Wednesday, May 31, 2006

Citation du 1er juin 2006

Il n'existe que trois êtres respectables: le prêtre, le guerrier, le poète. Savoir, tuer et créer.

Charles Baudelaire

Comparons cette énumération avec les trois ordres reconnus par Georges Dumézil comme étant propres à la civilisation indo-européenne : le prêtre, le chevalier et le paysan. Baudelaire ignore ce dernier, qui est un nourrisseur, et ajoute le poète qui est le créateur. Le prêtre est ici plutôt un clerc, car sa fonction n’est pas l’oraison mais le savoir ; quant au guerrier il est un tueur plutôt qu’un brave animé par l’idéal de la chevalerie.

Ces décalages montrent dans quel univers se meut la pensée de Baudelaire : celui des paroxysmes, où l’effroi de la mort accompagne les spasmes de la création ; quant au savoir il ne peut sans doute plus être la médiation entre l’homme et le monde. C’est cela qui frappe : ce qui importe ici, ce n’est pas l’énumération, ni la juxtaposition, mais l’intrication de ces éléments constitutifs d’un monde en totale mutation, puisque la naissance et la mort suffiraient presque à la définir.

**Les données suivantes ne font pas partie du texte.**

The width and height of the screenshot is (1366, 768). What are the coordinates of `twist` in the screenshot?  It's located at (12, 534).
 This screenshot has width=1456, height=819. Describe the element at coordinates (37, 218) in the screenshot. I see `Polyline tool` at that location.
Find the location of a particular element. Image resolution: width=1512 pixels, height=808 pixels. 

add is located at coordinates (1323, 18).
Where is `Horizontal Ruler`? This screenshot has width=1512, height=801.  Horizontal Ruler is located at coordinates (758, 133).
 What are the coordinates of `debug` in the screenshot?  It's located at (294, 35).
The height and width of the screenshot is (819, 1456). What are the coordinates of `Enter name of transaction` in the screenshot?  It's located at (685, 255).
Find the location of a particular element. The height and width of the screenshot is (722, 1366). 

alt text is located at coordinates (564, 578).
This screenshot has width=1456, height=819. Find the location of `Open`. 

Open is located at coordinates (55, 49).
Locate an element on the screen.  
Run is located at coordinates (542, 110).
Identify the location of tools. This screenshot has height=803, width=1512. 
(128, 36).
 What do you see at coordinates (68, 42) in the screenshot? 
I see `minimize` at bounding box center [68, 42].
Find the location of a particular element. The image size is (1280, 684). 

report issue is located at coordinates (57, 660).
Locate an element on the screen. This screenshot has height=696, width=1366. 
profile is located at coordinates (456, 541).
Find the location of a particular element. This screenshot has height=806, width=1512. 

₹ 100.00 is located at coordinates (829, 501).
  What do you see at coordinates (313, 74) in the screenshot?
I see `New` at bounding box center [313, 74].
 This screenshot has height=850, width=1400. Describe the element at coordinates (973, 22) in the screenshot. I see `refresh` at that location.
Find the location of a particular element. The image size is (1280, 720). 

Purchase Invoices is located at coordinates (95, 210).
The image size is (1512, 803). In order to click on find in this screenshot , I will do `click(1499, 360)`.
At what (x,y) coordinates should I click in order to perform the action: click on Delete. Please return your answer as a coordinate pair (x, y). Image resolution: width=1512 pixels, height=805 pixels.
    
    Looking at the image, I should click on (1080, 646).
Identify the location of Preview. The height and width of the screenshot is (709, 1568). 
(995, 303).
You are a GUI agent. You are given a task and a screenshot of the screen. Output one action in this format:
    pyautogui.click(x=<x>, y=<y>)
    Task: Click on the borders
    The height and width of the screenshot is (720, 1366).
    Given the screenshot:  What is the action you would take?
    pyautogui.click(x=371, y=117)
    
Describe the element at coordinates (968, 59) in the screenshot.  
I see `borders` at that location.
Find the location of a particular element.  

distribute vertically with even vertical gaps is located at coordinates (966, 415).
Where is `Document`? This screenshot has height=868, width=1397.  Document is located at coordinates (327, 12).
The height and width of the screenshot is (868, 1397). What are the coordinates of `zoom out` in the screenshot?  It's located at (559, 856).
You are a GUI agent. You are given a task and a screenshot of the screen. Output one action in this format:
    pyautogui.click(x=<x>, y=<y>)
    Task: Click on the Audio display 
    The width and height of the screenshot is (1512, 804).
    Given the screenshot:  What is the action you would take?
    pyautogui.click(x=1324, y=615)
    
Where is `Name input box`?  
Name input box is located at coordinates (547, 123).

A opposer donc à la stabilité des ordres indo-européens.

Mais dans ce monde, « il n’existe que trois être respectables », ce qui inclut le tueur et qui exclut le monarque tout puissant. Voilà qui ajoute la touche romantique à la sèche énumération qu’on vient d’évoquer : en effet, plus de gouverneur, plus de rois, mais seulement des forces qui font surgir et disparaître comme autant de décors de théâtre les civilisations, les peuples, les sociétés. « Je suis une force qui va » dit Hernani, et on devine que pour Victor Hugo comme pour Baudelaire le bouleversement l’emporte sur l’ordre établi, que les destructions sont plus perceptibles que le surgissement de structures nouvelles.

Alors, à ce compte, que vient faire le savoir ici ? A quoi bon une science de l’ancien dans un monde nouveau ? Mais n’oublions pas qu’il s’agit du prêtre, le savoir est celui de la volonté divine, qui nous échappe et qui nous ridiculise au moment où nous croyons être les plus forts. Et cette volonté s’appelle destin.